◆ TASK DIRECTIONS ◆
The complete listing should be restated exactly.

======== INFORMATION SUPPLIED ========

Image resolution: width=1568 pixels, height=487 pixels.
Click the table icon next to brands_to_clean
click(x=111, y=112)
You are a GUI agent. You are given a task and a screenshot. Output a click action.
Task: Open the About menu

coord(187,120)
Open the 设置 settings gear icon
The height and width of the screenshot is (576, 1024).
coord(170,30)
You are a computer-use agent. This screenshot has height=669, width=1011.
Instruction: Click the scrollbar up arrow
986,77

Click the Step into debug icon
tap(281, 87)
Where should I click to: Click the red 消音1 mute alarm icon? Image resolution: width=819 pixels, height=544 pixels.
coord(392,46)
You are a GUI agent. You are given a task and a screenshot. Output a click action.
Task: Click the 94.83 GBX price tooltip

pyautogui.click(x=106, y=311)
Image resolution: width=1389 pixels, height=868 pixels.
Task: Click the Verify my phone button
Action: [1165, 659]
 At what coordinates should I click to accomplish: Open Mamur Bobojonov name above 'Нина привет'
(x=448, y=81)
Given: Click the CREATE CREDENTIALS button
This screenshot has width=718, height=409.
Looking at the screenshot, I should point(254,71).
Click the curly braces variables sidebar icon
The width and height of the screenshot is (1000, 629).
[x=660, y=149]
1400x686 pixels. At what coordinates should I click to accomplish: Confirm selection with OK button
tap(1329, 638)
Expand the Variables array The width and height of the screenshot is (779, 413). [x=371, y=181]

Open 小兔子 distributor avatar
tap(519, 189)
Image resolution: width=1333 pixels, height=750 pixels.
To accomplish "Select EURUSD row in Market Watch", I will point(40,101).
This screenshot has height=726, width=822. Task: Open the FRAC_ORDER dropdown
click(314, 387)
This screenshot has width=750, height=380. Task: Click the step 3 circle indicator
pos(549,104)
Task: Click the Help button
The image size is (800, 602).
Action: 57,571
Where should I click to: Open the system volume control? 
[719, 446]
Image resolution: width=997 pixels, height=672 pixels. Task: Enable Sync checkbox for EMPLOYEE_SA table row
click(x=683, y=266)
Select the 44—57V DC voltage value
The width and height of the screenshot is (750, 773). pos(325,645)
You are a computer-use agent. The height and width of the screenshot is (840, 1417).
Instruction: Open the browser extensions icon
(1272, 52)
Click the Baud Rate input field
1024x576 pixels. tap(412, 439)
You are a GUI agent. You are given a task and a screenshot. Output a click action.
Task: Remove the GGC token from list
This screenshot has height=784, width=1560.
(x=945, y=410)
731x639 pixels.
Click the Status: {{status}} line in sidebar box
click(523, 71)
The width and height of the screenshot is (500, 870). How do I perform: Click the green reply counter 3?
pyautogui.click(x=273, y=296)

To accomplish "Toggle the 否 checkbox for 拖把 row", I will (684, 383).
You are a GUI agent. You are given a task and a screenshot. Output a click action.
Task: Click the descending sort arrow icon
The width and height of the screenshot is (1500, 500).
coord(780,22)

========

◆ EXPECTED OUTPUT ◆
Image resolution: width=1568 pixels, height=487 pixels.
Click the table icon next to brands_to_clean
click(x=111, y=112)
You are a GUI agent. You are given a task and a screenshot. Output a click action.
Task: Open the About menu

coord(187,120)
Open the 设置 settings gear icon
The height and width of the screenshot is (576, 1024).
coord(170,30)
You are a computer-use agent. This screenshot has height=669, width=1011.
Instruction: Click the scrollbar up arrow
986,77

Click the Step into debug icon
tap(281, 87)
Where should I click to: Click the red 消音1 mute alarm icon? Image resolution: width=819 pixels, height=544 pixels.
coord(392,46)
You are a GUI agent. You are given a task and a screenshot. Output a click action.
Task: Click the 94.83 GBX price tooltip

pyautogui.click(x=106, y=311)
Image resolution: width=1389 pixels, height=868 pixels.
Task: Click the Verify my phone button
Action: [1165, 659]
 At what coordinates should I click to accomplish: Open Mamur Bobojonov name above 'Нина привет'
(x=448, y=81)
Given: Click the CREATE CREDENTIALS button
This screenshot has width=718, height=409.
Looking at the screenshot, I should point(254,71).
Click the curly braces variables sidebar icon
The width and height of the screenshot is (1000, 629).
[x=660, y=149]
1400x686 pixels. At what coordinates should I click to accomplish: Confirm selection with OK button
tap(1329, 638)
Expand the Variables array The width and height of the screenshot is (779, 413). [x=371, y=181]

Open 小兔子 distributor avatar
tap(519, 189)
Image resolution: width=1333 pixels, height=750 pixels.
To accomplish "Select EURUSD row in Market Watch", I will point(40,101).
This screenshot has height=726, width=822. Task: Open the FRAC_ORDER dropdown
click(314, 387)
This screenshot has width=750, height=380. Task: Click the step 3 circle indicator
pos(549,104)
Task: Click the Help button
The image size is (800, 602).
Action: 57,571
Where should I click to: Open the system volume control? 
[719, 446]
Image resolution: width=997 pixels, height=672 pixels. Task: Enable Sync checkbox for EMPLOYEE_SA table row
click(x=683, y=266)
Select the 44—57V DC voltage value
The width and height of the screenshot is (750, 773). pos(325,645)
You are a computer-use agent. The height and width of the screenshot is (840, 1417).
Instruction: Open the browser extensions icon
(1272, 52)
Click the Baud Rate input field
1024x576 pixels. tap(412, 439)
You are a GUI agent. You are given a task and a screenshot. Output a click action.
Task: Remove the GGC token from list
This screenshot has height=784, width=1560.
(x=945, y=410)
731x639 pixels.
Click the Status: {{status}} line in sidebar box
click(523, 71)
The width and height of the screenshot is (500, 870). How do I perform: Click the green reply counter 3?
pyautogui.click(x=273, y=296)

To accomplish "Toggle the 否 checkbox for 拖把 row", I will (684, 383).
You are a GUI agent. You are given a task and a screenshot. Output a click action.
Task: Click the descending sort arrow icon
The width and height of the screenshot is (1500, 500).
coord(780,22)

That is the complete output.